■ Aim of the task
Carry on the transcript about the Pathways housing program, picking up right after its final sentence.

■ Excerpt provided

[Start of section]

QUMAR: When they were taken, I had an apartment but I felt like since they weren't there, that there was no reason for me to be there. I felt like I let my children down.

SEVERSON (to Qumar): So from then you started living on the street? Do you get to see your children today?

QUMAR: No.

SEVERSON: Because of her drug abuse, she was ineligible for housing under any existing programs, until Pathways came along and took a chance.

Mr. TSEMBERIS: She'll tell you her story. She's turned her life around. And her substance abuse cured, for years.

QUMAR: I know now what I didn't know before. That there's people that care.

Ms. AHERN: What most helps people recover is having people believe in them, having trusting relationships.

SEVERSON: Tsemberis says surveys have shown that 85 percent of the people Pathways houses stay off the street. One in five are working or in school and 70 percent are voluntarily participating in treatment programs.

Still, most homeless and mental health programs remain skeptical of the housing first approach. When a church in White Plains, New York heard that Pathways was moving in, the response was typical. Even though they are committed to helping the homeless and mentally ill, they were opposed. The Grace Episcopal Church operates a shelter upstairs along with other programs for the homeless. The church's rector is Reverend Janet Vincent.

[End of section]

■ Records supplied
[Start of section]

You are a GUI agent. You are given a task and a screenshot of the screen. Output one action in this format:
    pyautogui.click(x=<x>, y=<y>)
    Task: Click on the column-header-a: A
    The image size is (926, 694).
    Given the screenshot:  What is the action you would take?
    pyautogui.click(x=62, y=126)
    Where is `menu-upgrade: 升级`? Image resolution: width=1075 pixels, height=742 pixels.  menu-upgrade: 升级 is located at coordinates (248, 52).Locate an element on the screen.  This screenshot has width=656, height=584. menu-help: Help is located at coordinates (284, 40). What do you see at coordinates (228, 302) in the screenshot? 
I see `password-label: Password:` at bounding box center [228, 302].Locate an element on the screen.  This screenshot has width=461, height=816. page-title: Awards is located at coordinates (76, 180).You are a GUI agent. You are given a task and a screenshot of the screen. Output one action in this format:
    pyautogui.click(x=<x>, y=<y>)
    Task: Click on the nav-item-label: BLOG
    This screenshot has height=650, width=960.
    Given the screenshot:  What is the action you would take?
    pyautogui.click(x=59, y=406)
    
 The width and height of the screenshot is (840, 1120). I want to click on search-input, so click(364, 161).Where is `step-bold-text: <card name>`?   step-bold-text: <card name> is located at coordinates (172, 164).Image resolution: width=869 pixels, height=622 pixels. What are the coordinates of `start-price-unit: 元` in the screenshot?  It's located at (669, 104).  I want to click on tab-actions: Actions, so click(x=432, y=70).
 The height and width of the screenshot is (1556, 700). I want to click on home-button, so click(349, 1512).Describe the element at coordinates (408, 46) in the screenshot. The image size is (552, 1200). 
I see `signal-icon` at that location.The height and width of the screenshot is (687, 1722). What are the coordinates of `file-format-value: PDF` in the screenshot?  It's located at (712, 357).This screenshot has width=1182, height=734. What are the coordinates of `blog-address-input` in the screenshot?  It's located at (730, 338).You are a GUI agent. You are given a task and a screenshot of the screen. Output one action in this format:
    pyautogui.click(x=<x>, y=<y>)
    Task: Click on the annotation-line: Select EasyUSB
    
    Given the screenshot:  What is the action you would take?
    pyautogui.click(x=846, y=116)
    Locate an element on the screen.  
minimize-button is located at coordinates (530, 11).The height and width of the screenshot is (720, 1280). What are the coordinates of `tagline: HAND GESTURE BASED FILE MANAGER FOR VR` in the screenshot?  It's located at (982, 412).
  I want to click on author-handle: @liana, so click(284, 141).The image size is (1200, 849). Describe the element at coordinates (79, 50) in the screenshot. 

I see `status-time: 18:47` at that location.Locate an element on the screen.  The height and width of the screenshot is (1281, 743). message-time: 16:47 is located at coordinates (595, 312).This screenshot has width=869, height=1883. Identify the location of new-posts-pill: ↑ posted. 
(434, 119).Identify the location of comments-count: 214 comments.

[End of section]

■ Solved problem
Photo of 
Janet Vincent Reverend JANET VINCENT (Rector, Grace Episcopal Church): It's very hard to be a Christian if you're not reaching out in some tangible way to other human beings -- especially to those who aren't like us. And especially to those who, at times, we're a little bit afraid of -- like the mentally ill and the poor.

SEVERSON: The congregation welcomes the homeless and the mentally afflicted, but not without reservations.

KAYLA GRAVES (Parishioner): I'd be scared for myself but I'd probably be more scared for my younger siblings. I'd be scared to be by myself around the person. I'd also realize that I'd ask God to keep my family and other people safe in my neighborhood.

JONATHAN KONRAD (Parishioner): I'd be kind of scared if somebody moved next door. Not that I wouldn't like them, but probably the fact that they're different might scare me for a little while.

SEVERSON: Studies have shown that the mentally ill are no more prone to violence than the average person, unless they are also abusing drugs, and that's why the pastor and her congregation oppose Pathways.

Reverend VINCENT: The reality is that there are many people in our society who will never be able to live independently.

Photo of 
Jane Konrad JANE KONRAD (Jonathan Konrad's mother): We really try to live out the gospels. You know John's gospel of love one another. And to be there for people. You need someone holding your hand. To empower you to move forward. And to better yourself. And you can't do that by yourself.

Mr. TSEMBERIS: The longstanding traditional belief is you need treatment and sobriety before you get housing, before you're worthy of housing. And we find that people once they get housing want to keep it. Their motivation to remain clean and sober, to get in treatment, kicks in.

SEVERSON: Armando did prison time.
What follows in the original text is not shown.